[begin Provided records]
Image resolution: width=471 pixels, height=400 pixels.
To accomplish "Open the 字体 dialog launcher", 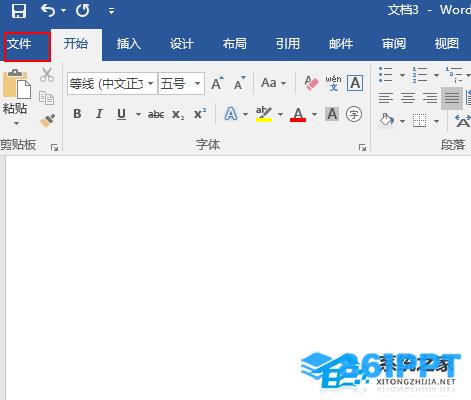I will (x=362, y=147).
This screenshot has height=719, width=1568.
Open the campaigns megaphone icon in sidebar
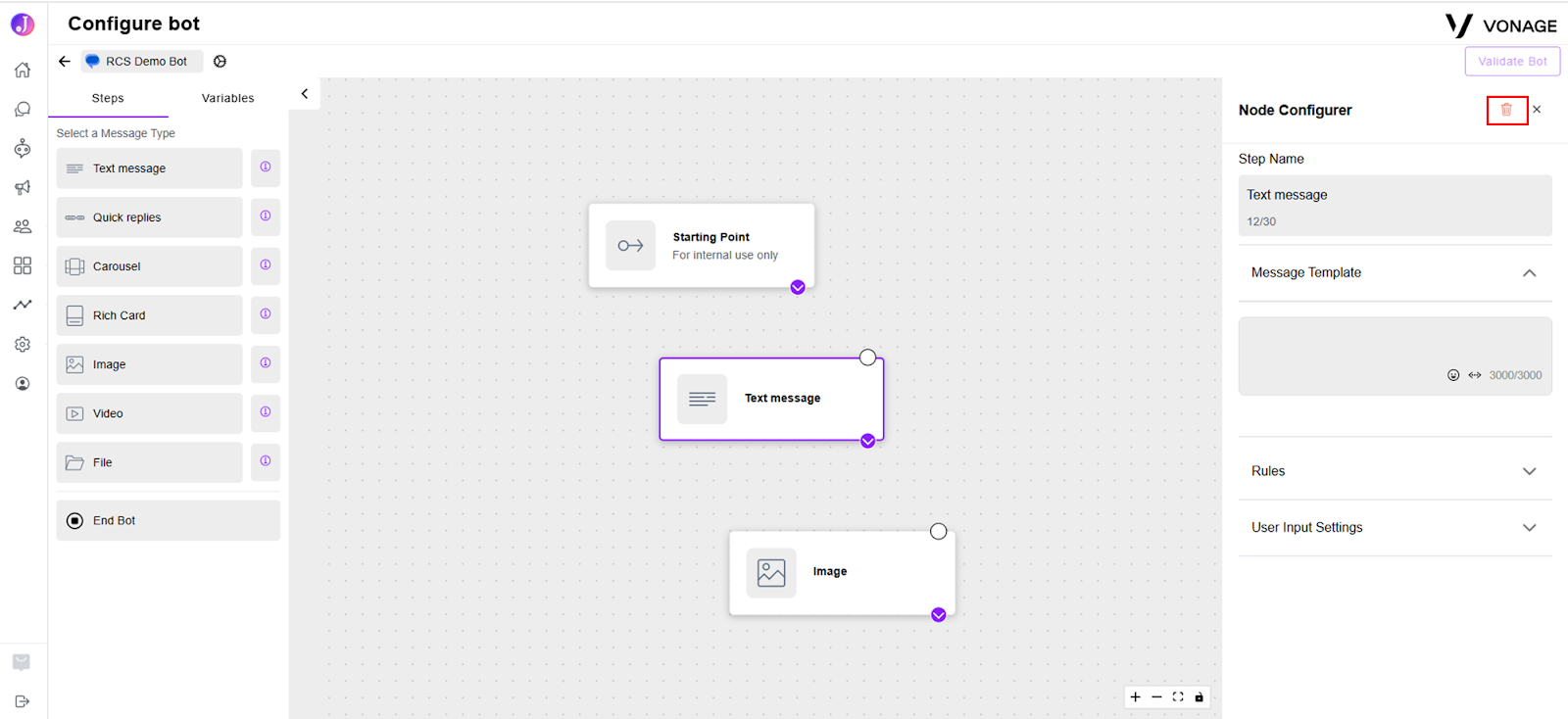[23, 187]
[end Provided records]
» **Problem details**:
Update the lines from the line containing "This screenshot has height=719, width=1568." up to and including the end of the records by replacing "megaphone" with "bullhorn", leaving everything else unchanged. Omit the pictures from your answer.

» **Task result**:
This screenshot has height=719, width=1568.
Open the campaigns bullhorn icon in sidebar
[23, 187]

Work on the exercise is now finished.